Add files via upload

ss0832 · web-flow · commit e32ffb52c30d · 2026-03-11T13:44:18.000+09:00
diff --git a/multioptpy/Wrapper/mapper.py b/multioptpy/Wrapper/mapper.py
@@ -2434,26 +2434,40 @@ def _make_executor() -> ProcessPoolExecutor:
                     self._iteration, len(profile_dirs),
                     "y" if len(profile_dirs) == 1 else "ies",
                 )
-                for pdir in profile_dirs:
-                    self._process_profile(pdir, run_dir)
-    
-                # Persist the exploration record only after confirming success
-                # (profile processing complete).  Placing record() before
-                # _process_profile() — the previous order — would mark the task
-                # as explored even when _process_profile raises (e.g. disk full
-                # in _persist_node_xyz), making it non-retryable on resume.
-                # Must mirror the parallel path in _process_single_result.
-                self.explored_log.record(task.node_id, atom_i, atom_j, gamma_sign)

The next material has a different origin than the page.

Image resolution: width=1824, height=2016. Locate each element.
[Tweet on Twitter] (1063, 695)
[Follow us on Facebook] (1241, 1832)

-                # Call release() after record() so that is_submitted() returns
-                # True throughout the entire [pop() → record() → release()] window
-                self.queue.release((task.node_id, tuple(task.afir_params)))
-    
+                _process_status = "DONE"
+                try:
+                    for pdir in profile_dirs:
+                        self._process_profile(pdir, run_dir)
+                    # Persist the exploration record only after confirming success
+                    # (profile processing complete).  Placing record() before
+                    # _process_profile() — the previous order — would mark the task
+                    # as explored even when _process_profile raises (e.g. disk full
+                    # in _persist_node_xyz), making it non-retryable on resume.
+                    # Must mirror the parallel path in _process_single_result.
+                    self.explored_log.record(task.node_id, atom_i, atom_j, gamma_sign)
+                except Exception as exc:
+                    logger.error(
+                        "_run_sequential: _process_profile failed for run %s: %s — "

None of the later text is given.